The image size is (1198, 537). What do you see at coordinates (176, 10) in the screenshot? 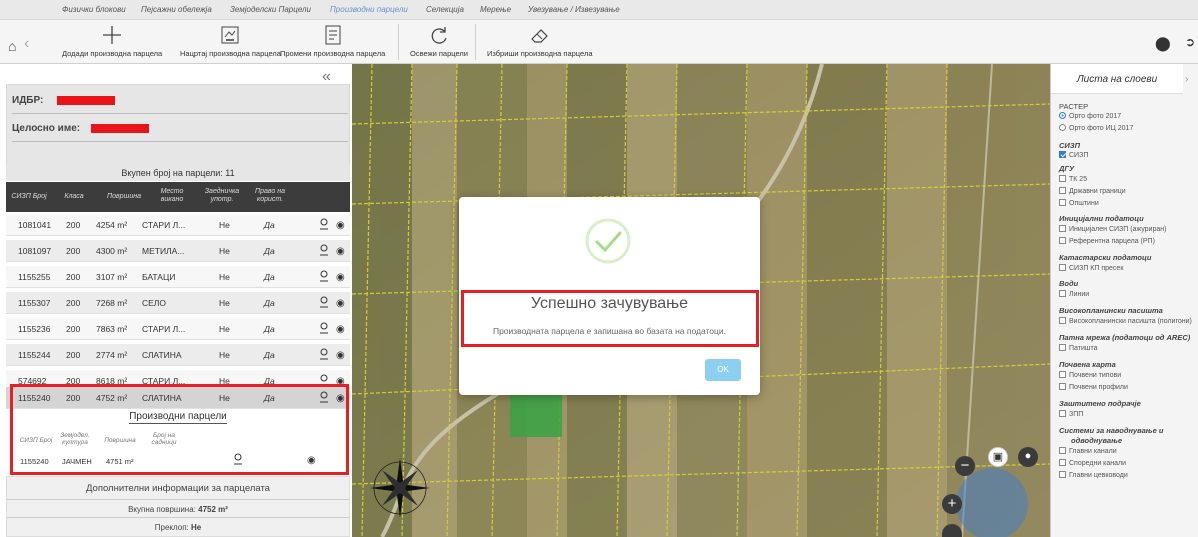
I see `tab-landscape-features: Пејсажни обележја` at bounding box center [176, 10].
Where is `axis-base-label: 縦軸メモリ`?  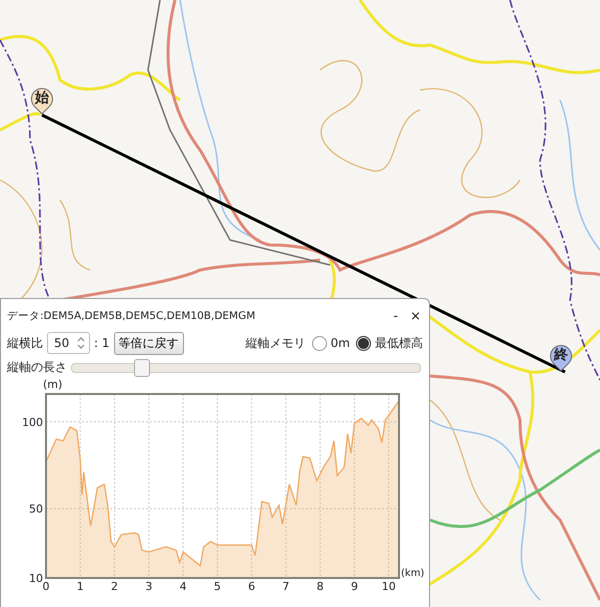 axis-base-label: 縦軸メモリ is located at coordinates (276, 343).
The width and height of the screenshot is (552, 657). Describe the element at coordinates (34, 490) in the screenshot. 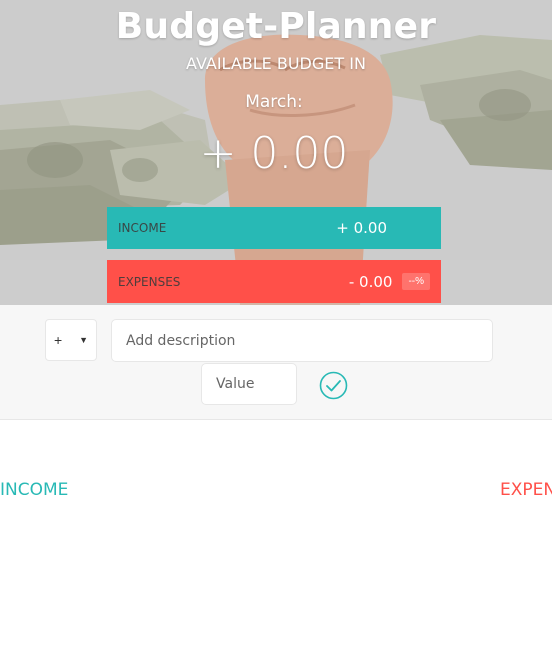

I see `income-list-title: INCOME` at that location.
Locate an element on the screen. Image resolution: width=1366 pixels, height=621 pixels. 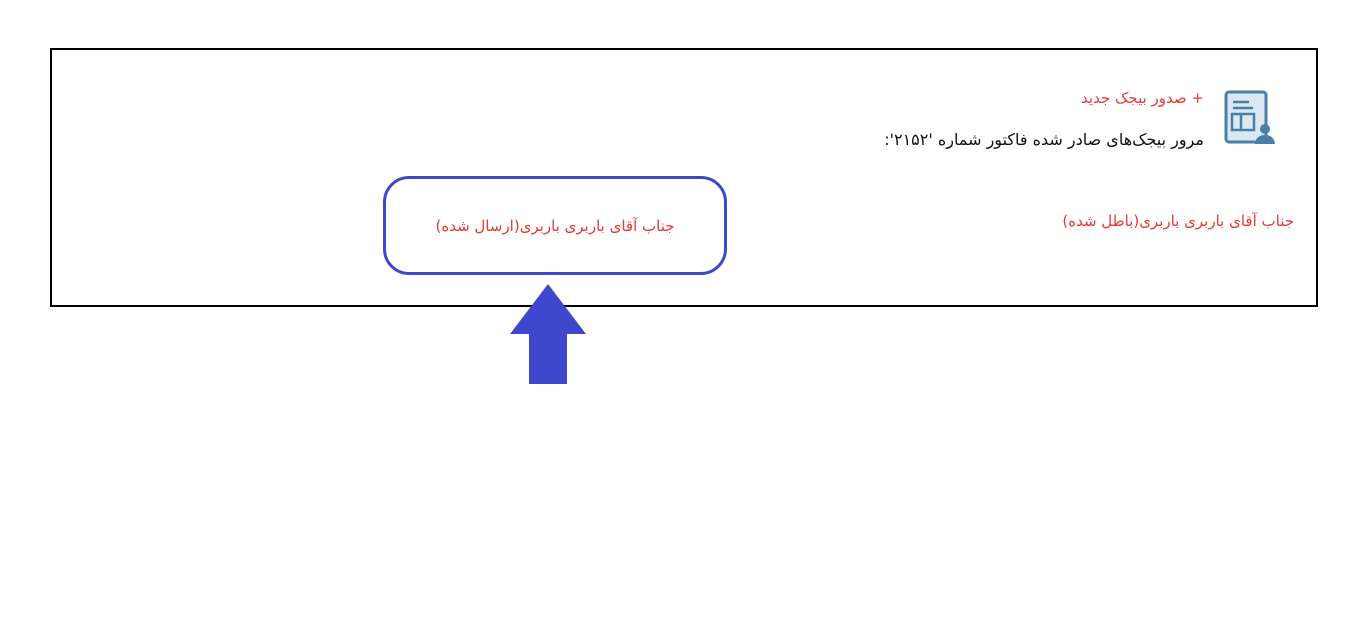
highlight-box: جناب آقای باربری باربری(ارسال شده) is located at coordinates (555, 226).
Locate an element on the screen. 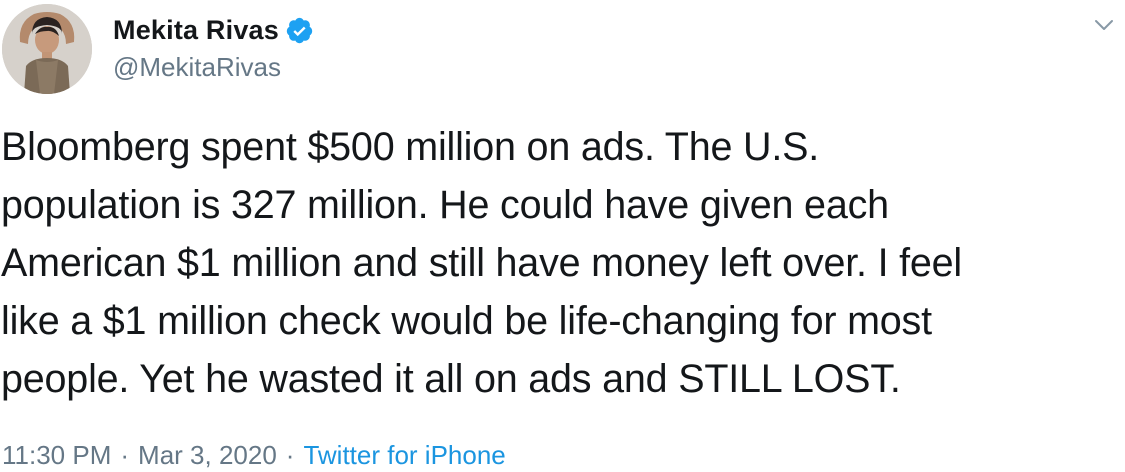 Image resolution: width=1125 pixels, height=472 pixels. chevron-down-icon is located at coordinates (1104, 25).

####################

● **Exercise goal**:
Rewrite the data starting at the line that contains "The width and" and ending at the line that contains "highlight-box: جناب آقای", substituting "screen capture" for every "screenshot" and leaving everything else unchanged. Omit the pictures from your answer.

● **Result**:
The width and height of the screen capture is (552, 657). Describe the element at coordinates (34, 490) in the screen capture. 

I see `income-list-title: INCOME` at that location.
Locate an element on the screen. Image resolution: width=1366 pixels, height=621 pixels. 
highlight-box: جناب آقای باربری باربری(ارسال شده) is located at coordinates (555, 226).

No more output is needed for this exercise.